Exercise goal – Set out the stretch from the line containing "Task: Share the" through the line containing "Action: 285,611" as a Markdown table with the columns Number and Line, omitting blank lines.

Input –
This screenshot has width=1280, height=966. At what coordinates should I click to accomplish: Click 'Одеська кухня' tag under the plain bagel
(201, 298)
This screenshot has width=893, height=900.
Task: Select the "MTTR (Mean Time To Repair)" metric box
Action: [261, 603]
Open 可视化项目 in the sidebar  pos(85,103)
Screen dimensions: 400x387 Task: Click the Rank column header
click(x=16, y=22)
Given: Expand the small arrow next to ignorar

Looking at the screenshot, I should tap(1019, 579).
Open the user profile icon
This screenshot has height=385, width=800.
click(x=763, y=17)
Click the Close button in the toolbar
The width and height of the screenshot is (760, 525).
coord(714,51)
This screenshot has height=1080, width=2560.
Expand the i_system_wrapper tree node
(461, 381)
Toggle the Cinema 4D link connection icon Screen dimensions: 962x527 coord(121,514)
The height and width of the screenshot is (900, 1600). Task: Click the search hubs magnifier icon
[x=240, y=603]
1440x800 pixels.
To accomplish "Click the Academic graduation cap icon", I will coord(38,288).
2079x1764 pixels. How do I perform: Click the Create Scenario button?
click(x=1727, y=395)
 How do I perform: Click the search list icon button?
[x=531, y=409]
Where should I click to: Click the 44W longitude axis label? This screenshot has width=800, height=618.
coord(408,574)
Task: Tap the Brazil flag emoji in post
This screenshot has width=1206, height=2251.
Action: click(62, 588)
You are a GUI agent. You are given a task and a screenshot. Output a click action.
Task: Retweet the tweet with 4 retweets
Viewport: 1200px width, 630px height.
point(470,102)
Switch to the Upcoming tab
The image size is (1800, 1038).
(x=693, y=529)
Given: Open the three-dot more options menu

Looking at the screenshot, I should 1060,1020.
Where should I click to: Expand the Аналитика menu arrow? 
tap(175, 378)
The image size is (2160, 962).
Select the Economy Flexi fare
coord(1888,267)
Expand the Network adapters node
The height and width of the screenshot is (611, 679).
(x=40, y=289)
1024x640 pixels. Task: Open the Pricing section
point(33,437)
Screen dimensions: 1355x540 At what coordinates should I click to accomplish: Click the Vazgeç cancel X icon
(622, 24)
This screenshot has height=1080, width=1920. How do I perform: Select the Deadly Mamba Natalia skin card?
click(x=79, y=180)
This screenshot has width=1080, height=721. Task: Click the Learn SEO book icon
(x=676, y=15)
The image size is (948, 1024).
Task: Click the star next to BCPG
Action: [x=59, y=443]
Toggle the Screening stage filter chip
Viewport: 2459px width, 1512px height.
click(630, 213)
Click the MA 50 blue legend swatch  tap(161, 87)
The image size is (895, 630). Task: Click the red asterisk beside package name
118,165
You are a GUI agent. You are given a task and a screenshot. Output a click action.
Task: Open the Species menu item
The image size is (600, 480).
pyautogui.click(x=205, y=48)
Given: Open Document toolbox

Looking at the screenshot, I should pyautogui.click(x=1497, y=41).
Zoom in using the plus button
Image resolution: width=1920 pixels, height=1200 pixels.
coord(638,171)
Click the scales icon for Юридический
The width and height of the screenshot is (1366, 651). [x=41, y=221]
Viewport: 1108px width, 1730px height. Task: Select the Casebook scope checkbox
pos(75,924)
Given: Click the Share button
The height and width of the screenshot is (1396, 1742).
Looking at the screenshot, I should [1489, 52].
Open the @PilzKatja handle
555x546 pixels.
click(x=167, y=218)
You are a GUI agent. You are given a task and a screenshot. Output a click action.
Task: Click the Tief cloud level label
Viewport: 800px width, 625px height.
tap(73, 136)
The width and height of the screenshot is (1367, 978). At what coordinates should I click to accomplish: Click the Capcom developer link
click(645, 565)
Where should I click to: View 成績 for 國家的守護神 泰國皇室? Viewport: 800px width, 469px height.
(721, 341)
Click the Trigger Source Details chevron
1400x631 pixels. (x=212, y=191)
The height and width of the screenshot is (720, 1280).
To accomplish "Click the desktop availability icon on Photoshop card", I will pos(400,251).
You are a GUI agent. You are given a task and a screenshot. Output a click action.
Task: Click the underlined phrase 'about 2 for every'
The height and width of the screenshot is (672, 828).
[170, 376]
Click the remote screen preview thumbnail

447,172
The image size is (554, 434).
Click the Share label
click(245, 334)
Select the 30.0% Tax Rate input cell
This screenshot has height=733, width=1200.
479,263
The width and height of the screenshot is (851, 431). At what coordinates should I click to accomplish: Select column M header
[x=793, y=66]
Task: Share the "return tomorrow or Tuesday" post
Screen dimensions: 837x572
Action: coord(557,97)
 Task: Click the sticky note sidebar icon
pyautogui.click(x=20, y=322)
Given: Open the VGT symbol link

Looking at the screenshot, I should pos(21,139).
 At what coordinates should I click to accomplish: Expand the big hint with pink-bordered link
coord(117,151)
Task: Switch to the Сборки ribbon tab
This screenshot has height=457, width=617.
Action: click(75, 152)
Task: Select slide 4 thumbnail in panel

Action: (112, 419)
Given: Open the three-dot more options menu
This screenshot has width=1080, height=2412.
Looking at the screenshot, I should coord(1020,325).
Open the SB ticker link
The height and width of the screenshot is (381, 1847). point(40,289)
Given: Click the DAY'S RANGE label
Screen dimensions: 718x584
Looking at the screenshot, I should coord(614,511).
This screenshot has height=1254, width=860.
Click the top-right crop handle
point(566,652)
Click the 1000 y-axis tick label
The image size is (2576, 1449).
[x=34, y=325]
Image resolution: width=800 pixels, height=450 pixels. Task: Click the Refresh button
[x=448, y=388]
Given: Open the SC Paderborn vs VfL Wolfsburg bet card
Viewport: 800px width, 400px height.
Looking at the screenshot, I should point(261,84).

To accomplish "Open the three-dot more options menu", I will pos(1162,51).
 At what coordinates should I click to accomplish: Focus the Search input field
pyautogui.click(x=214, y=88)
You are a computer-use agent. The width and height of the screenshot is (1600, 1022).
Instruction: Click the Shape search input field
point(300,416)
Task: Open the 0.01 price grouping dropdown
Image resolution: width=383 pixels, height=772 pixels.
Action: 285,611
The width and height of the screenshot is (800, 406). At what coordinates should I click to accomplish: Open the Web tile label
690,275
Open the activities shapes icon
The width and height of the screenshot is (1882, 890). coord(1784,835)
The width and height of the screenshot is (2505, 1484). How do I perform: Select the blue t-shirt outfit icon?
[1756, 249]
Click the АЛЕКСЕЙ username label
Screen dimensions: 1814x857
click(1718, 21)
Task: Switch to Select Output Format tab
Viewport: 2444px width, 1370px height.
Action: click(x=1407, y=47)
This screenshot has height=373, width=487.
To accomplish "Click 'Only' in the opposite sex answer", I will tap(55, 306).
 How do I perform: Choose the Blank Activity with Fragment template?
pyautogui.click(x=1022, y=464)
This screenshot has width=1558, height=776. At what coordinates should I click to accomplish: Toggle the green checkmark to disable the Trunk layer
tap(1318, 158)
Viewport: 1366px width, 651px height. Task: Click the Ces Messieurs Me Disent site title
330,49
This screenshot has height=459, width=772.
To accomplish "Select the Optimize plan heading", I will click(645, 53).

Answer to the task –
| Number | Line |
|---|---|
| 1 | Task: Share the "return tomorrow or Tuesday" post |
| 2 | Screen dimensions: 837x572 |
| 3 | Action: coord(557,97) |
| 4 |  Task: Click the sticky note sidebar icon |
| 5 | pyautogui.click(x=20, y=322) |
| 6 | Given: Open the VGT symbol link |
| 7 | Looking at the screenshot, I should pos(21,139). |
| 8 |  At what coordinates should I click to accomplish: Expand the big hint with pink-bordered link |
| 9 | coord(117,151) |
| 10 | Task: Switch to the Сборки ribbon tab |
| 11 | This screenshot has height=457, width=617. |
| 12 | Action: click(75, 152) |
| 13 | Task: Select slide 4 thumbnail in panel |
| 14 | Action: (112, 419) |
| 15 | Given: Open the three-dot more options menu |
| 16 | This screenshot has width=1080, height=2412. |
| 17 | Looking at the screenshot, I should coord(1020,325). |
| 18 | Open the SB ticker link |
| 19 | The height and width of the screenshot is (381, 1847). point(40,289) |
| 20 | Given: Click the DAY'S RANGE label |
| 21 | Screen dimensions: 718x584 |
| 22 | Looking at the screenshot, I should coord(614,511). |
| 23 | This screenshot has height=1254, width=860. |
| 24 | Click the top-right crop handle |
| 25 | point(566,652) |
| 26 | Click the 1000 y-axis tick label |
| 27 | The image size is (2576, 1449). |
| 28 | [x=34, y=325] |
| 29 | Image resolution: width=800 pixels, height=450 pixels. Task: Click the Refresh button |
| 30 | [x=448, y=388] |
| 31 | Given: Open the SC Paderborn vs VfL Wolfsburg bet card |
| 32 | Viewport: 800px width, 400px height. |
| 33 | Looking at the screenshot, I should point(261,84). |
| 34 | To accomplish "Open the three-dot more options menu", I will pos(1162,51). |
| 35 |  At what coordinates should I click to accomplish: Focus the Search input field |
| 36 | pyautogui.click(x=214, y=88) |
| 37 | You are a computer-use agent. The width and height of the screenshot is (1600, 1022). |
| 38 | Instruction: Click the Shape search input field |
| 39 | point(300,416) |
| 40 | Task: Open the 0.01 price grouping dropdown |
| 41 | Image resolution: width=383 pixels, height=772 pixels. |
| 42 | Action: 285,611 |